Extinct order of arthropods

Bradoriida, also called bradoriids, are an extinct order of small marine arthropods with a bivalved carapace, which globally distributed, forming a significant portion of the Cambrian and Early Ordovician soft-bodied communities.

== Affinity ==
Whilst the Bradoriida were traditionally considered as relatives of the modern bivalved arthropod group Ostracoda, the anatomy of their appendages does not support such a relationship; neither are they related to the Cambrian bivalved arthropod group Phosphatocopina. They have been alternatively recovered as stem-group crustaceans, as stem-group mandibulates, or stem-group arthropods, depending on the analysis.

== Description ==
Most bradoriids are only known from their bivalved carapaces, which are small in size, typically up to around 5 mm in length.

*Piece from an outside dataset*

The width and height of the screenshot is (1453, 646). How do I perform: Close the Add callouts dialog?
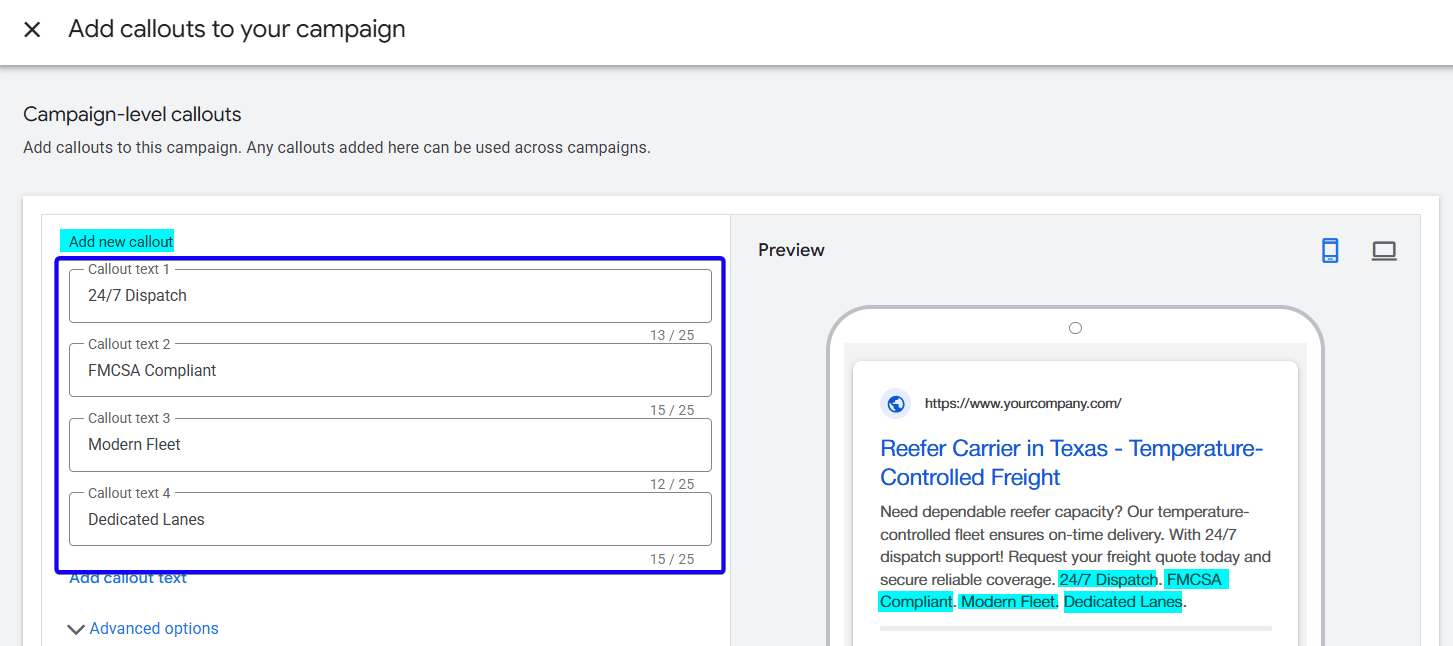(32, 29)
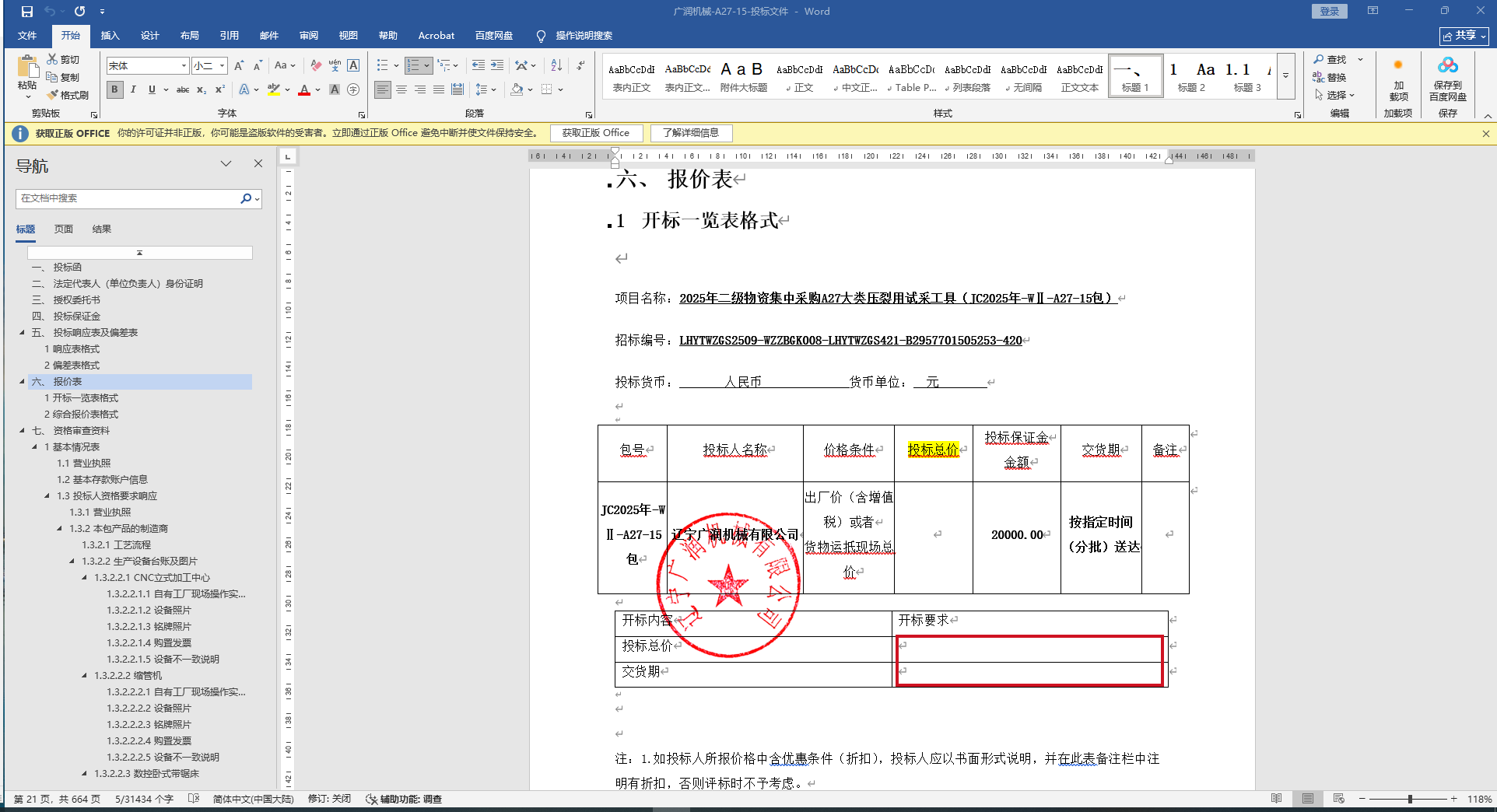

Preserved soft tissues known from some members, such as Kunmingella, Kunyangella and Indiana suggest that the group was morphologically diverse. Indiana had a pair of antennae followed by 11 pairs of uniramous appendages which were all similar to each other. Kunmingella had 12 appendages, including a pair of antennae as well pairs of biramous limbs, including four anterior pairs of appendages bearing double rows of endites on their endopods, and a posterior 5 with only a single row of endites, as well as two terminal pairs of uniramous limbs. Kunyangella has 4 pairs of appendages on the head each with a distinct morphology, with 9 pairs of trunk appendages, the last being uniramous. In Kunmingella, eggs have been found preserved attached to the posteriormost three pairs of biramous limbs, suggesting it engaged in brood care. Around 50–80 eggs, each around 150–180 μm across were attached in total.

== Ecology ==
Bradoriids are thought to have lived either crawling on the seafloor (epibenthic) or swimming close to the seafloor (nektobenthic). Bradoriids are proposed to have been detritus feeders, scavengers, or micro predators of soft-bodied prey.

== Occurrence ==
Bradoriida are geographically widespread, and first occur in the fossil record shortly before the earliest trilobite fossils. Their taxonomic composition broadly reflects two geographical provinces ("European" and "4A", i.e. America, Asia, Australia, Antarctica) which approximately mirror trilobite provinces, with the 4A area representing warmer waters closer to the palaeo equator. Bradoriid diversity was highest along the coasts of South China and eastern Gondwana (Australia) and was relatively low along the Laurentian coast. Bradoriids severely declined in abundance from the late Middle Cambrian onwards, with only a handful of genera continuing into the Late Cambrian and Early Ordovician.